◆ WORK TO COMPLETE ◆
#1 Echo the passage of the petty treason article from "A glimpse of" up to and including "to be hanged.".
#2 Name every person the petty treason article identifies as involved in the 1419 Leicester gaol delivery case.
#3 Please condense the paragraph of the petty treason article that begins "Immediately after this un-astounding entry" into a short bulleted list that keeps its main facts.

◆ PAGE EXTRACT ◆
Image: Photo by Junbeom Ahn on Unsplash Clearly not a medieval sheep, but there to show property rights – indication of ownership in its ear-tag, see.

Conjugal juxtapositions: petty treason and prosecution strategy in medieval Leicestershire

After many years of comparative neglect, medieval married women (of a non-queenly, non-noble sort) have been considered with much greater care, in the historical studies of recent years.[i] It has, I think, become clear that not even classical legal historians – with their customary focus on doctrine and procedure, rather than people – ought to be muttering ‘coverture’, as if that magic word gave a straightforward answer to all possible questions relating to wives and common law, and then moving back to writs and institutions.

A glimpse of the complexity, and perhaps contradictions, involved in common law construction of the married woman can be seen in a remarkable pair of entries on a Leicester gaol delivery roll from the reign of Henry V.[ii] These entries, from a session in 1419, revolve around the death of a certain John Chaloner of Leicester, and those found to have been involved in that death. John’s wife, Margery, had brought an appeal (individual prosecution) against John Mathewe of Leicester, tailor, accusing him of killing her husband in his bed, on a Saturday night in November 1418, and accusing Richard Bargeyn as an accessory to this offence. These men were found guilty, and they were ordered to be hanged.

So far so not very surprising: bringing appeals for the deaths of husbands was an acceptable role for a wife. By this time, they no longer had to claim that they had held their dying husband in their arms, in order to justify their prosecution of his alleged killers: it was simply uncontroversial that a wife could bring such an appeal, despite the general restrictions on prosecutions by women. They had their uses.

Immediately after this un-astounding entry, there is, in fact, something of a surprise. Margery, formerly appearing as the wronged and avenging widow, is cast in a different role entirely.  She herself was the subject of an appeal, by the self-declared brother and heir of John Chaloner, John Smyth of Moreton, and was accused of participation in the death of her husband. A jury found her guilty of this and she was ordered to be burned. Presumably rather desperate, Margery then asked for a respite of the execution, claiming to be pregnant. The usual procedure was performed, with the ‘jury of matrons’ assessing Margery’s body. They adjudged her not pregnant, however, so the burning was ordered to go ahead.

◆ INPUT DATA ◆
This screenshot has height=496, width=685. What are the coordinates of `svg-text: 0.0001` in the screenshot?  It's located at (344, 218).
---
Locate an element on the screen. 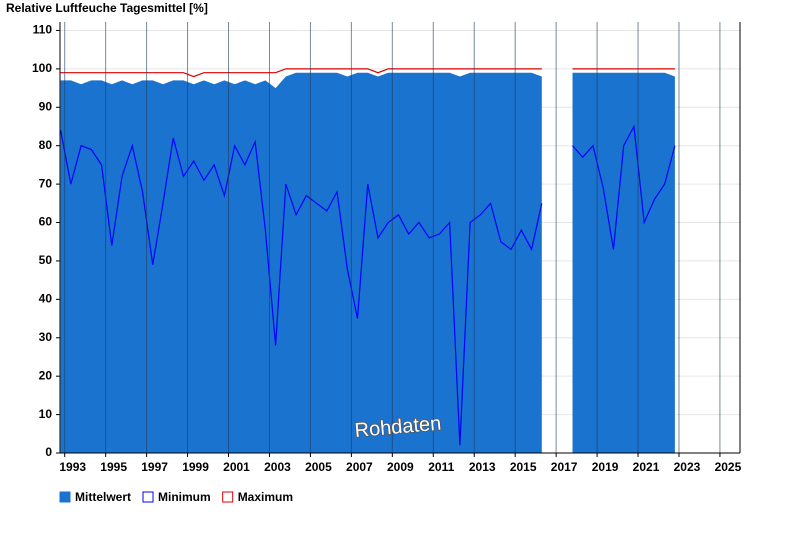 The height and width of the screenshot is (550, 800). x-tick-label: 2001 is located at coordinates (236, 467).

◆ EXPECTED OUTPUTS ◆
#1
A glimpse of the complexity, and perhaps contradictions, involved in common law construction of the married woman can be seen in a remarkable pair of entries on a Leicester gaol delivery roll from the reign of Henry V.[ii] These entries, from a session in 1419, revolve around the death of a certain John Chaloner of Leicester, and those found to have been involved in that death. John’s wife, Margery, had brought an appeal (individual prosecution) against John Mathewe of Leicester, tailor, accusing him of killing her husband in his bed, on a Saturday night in November 1418, and accusing Richard Bargeyn as an accessory to this offence. These men were found guilty, and they were ordered to be hanged.

#2
John Chaloner
Margery
John Mathewe
Richard Bargeyn
John Smyth

#3
- Margery, earlier shown as the widow bringing the appeal, became the subject of an appeal herself.
- John Smyth of Moreton, who declared himself John Chaloner's brother and heir, accused her of taking part in her husband's death.
- A jury found her guilty, and she was ordered to be burned.
- She asked for a respite of the execution, claiming to be pregnant.
- A jury of matrons examined her and found her not pregnant, so the burning was ordered to go ahead.